**Task material:**
___
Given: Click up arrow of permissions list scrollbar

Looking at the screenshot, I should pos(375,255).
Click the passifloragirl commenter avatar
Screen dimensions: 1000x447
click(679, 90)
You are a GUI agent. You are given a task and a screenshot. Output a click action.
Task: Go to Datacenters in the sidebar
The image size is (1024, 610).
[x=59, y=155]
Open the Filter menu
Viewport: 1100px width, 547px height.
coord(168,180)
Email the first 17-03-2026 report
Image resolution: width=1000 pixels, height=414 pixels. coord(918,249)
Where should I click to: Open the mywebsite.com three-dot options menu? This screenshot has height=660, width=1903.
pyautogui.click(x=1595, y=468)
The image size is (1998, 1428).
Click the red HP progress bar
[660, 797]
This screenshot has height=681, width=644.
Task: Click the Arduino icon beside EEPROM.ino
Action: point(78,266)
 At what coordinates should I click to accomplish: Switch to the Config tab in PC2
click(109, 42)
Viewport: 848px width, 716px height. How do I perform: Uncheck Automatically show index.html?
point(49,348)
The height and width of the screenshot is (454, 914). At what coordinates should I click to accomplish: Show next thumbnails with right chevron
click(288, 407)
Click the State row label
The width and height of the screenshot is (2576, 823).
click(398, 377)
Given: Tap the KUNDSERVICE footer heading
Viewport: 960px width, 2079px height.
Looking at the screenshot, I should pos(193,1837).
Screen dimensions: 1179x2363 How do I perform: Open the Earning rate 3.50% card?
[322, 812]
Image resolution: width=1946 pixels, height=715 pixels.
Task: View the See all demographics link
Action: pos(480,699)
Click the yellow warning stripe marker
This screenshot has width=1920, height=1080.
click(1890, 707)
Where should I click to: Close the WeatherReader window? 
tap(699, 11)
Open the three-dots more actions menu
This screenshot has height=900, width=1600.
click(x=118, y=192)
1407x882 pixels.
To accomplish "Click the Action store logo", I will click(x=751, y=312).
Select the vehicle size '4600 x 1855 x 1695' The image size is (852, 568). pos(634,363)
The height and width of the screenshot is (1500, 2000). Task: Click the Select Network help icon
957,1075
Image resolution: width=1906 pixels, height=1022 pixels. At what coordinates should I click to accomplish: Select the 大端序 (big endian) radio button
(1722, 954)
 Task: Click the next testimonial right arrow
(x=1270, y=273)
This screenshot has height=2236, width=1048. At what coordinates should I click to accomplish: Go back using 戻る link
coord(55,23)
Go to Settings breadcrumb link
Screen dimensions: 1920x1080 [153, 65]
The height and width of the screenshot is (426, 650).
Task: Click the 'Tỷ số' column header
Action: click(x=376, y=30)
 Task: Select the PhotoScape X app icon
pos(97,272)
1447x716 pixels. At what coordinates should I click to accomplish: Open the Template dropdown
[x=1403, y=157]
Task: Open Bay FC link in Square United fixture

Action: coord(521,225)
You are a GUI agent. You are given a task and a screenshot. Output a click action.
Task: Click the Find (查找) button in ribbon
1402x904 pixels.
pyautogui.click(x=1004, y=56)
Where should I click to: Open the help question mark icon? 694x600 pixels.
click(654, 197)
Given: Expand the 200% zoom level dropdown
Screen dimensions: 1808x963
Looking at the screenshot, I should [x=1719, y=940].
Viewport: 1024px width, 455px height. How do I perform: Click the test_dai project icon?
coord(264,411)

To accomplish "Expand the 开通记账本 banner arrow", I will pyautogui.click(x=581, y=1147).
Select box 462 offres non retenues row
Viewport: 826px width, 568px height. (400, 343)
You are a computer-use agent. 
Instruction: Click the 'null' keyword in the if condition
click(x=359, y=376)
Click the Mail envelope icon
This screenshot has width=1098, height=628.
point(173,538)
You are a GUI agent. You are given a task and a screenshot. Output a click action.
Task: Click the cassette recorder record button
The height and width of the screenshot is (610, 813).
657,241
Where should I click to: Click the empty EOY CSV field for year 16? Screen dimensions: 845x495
___
**Work to be completed:** Replace "How do I perform" with "How can I carry out" throughout the material above, and reproduce it with everything else unchanged.

**Output of the task:**
Given: Click up arrow of permissions list scrollbar

Looking at the screenshot, I should pos(375,255).
Click the passifloragirl commenter avatar
Screen dimensions: 1000x447
click(679, 90)
You are a GUI agent. You are given a task and a screenshot. Output a click action.
Task: Go to Datacenters in the sidebar
The image size is (1024, 610).
[x=59, y=155]
Open the Filter menu
Viewport: 1100px width, 547px height.
coord(168,180)
Email the first 17-03-2026 report
Image resolution: width=1000 pixels, height=414 pixels. coord(918,249)
Where should I click to: Open the mywebsite.com three-dot options menu? This screenshot has height=660, width=1903.
pyautogui.click(x=1595, y=468)
The image size is (1998, 1428).
Click the red HP progress bar
[660, 797]
This screenshot has height=681, width=644.
Task: Click the Arduino icon beside EEPROM.ino
Action: point(78,266)
 At what coordinates should I click to accomplish: Switch to the Config tab in PC2
click(109, 42)
Viewport: 848px width, 716px height. How can I carry out: Uncheck Automatically show index.html?
point(49,348)
The height and width of the screenshot is (454, 914). At what coordinates should I click to accomplish: Show next thumbnails with right chevron
click(288, 407)
Click the State row label
The width and height of the screenshot is (2576, 823).
click(398, 377)
Given: Tap the KUNDSERVICE footer heading
Viewport: 960px width, 2079px height.
Looking at the screenshot, I should pos(193,1837).
Screen dimensions: 1179x2363 How can I carry out: Open the Earning rate 3.50% card?
[322, 812]
Image resolution: width=1946 pixels, height=715 pixels.
Task: View the See all demographics link
Action: pos(480,699)
Click the yellow warning stripe marker
This screenshot has width=1920, height=1080.
click(1890, 707)
Where should I click to: Close the WeatherReader window? 
tap(699, 11)
Open the three-dots more actions menu
This screenshot has height=900, width=1600.
click(x=118, y=192)
1407x882 pixels.
To accomplish "Click the Action store logo", I will click(x=751, y=312).
Select the vehicle size '4600 x 1855 x 1695' The image size is (852, 568). pos(634,363)
The height and width of the screenshot is (1500, 2000). Task: Click the Select Network help icon
957,1075
Image resolution: width=1906 pixels, height=1022 pixels. At what coordinates should I click to accomplish: Select the 大端序 (big endian) radio button
(1722, 954)
 Task: Click the next testimonial right arrow
(x=1270, y=273)
This screenshot has height=2236, width=1048. At what coordinates should I click to accomplish: Go back using 戻る link
coord(55,23)
Go to Settings breadcrumb link
Screen dimensions: 1920x1080 [153, 65]
The height and width of the screenshot is (426, 650).
Task: Click the 'Tỷ số' column header
Action: click(x=376, y=30)
 Task: Select the PhotoScape X app icon
pos(97,272)
1447x716 pixels. At what coordinates should I click to accomplish: Open the Template dropdown
[x=1403, y=157]
Task: Open Bay FC link in Square United fixture

Action: coord(521,225)
You are a GUI agent. You are given a task and a screenshot. Output a click action.
Task: Click the Find (查找) button in ribbon
1402x904 pixels.
pyautogui.click(x=1004, y=56)
Where should I click to: Open the help question mark icon? 694x600 pixels.
click(654, 197)
Given: Expand the 200% zoom level dropdown
Screen dimensions: 1808x963
Looking at the screenshot, I should [x=1719, y=940].
Viewport: 1024px width, 455px height. How can I carry out: Click the test_dai project icon?
coord(264,411)

To accomplish "Expand the 开通记账本 banner arrow", I will pyautogui.click(x=581, y=1147).
Select box 462 offres non retenues row
Viewport: 826px width, 568px height. (400, 343)
You are a computer-use agent. 
Instruction: Click the 'null' keyword in the if condition
click(x=359, y=376)
Click the Mail envelope icon
This screenshot has width=1098, height=628.
point(173,538)
You are a GUI agent. You are given a task and a screenshot. Output a click action.
Task: Click the cassette recorder record button
The height and width of the screenshot is (610, 813).
657,241
Where should I click to: Click the empty EOY CSV field for year 16? Screen dimensions: 845x495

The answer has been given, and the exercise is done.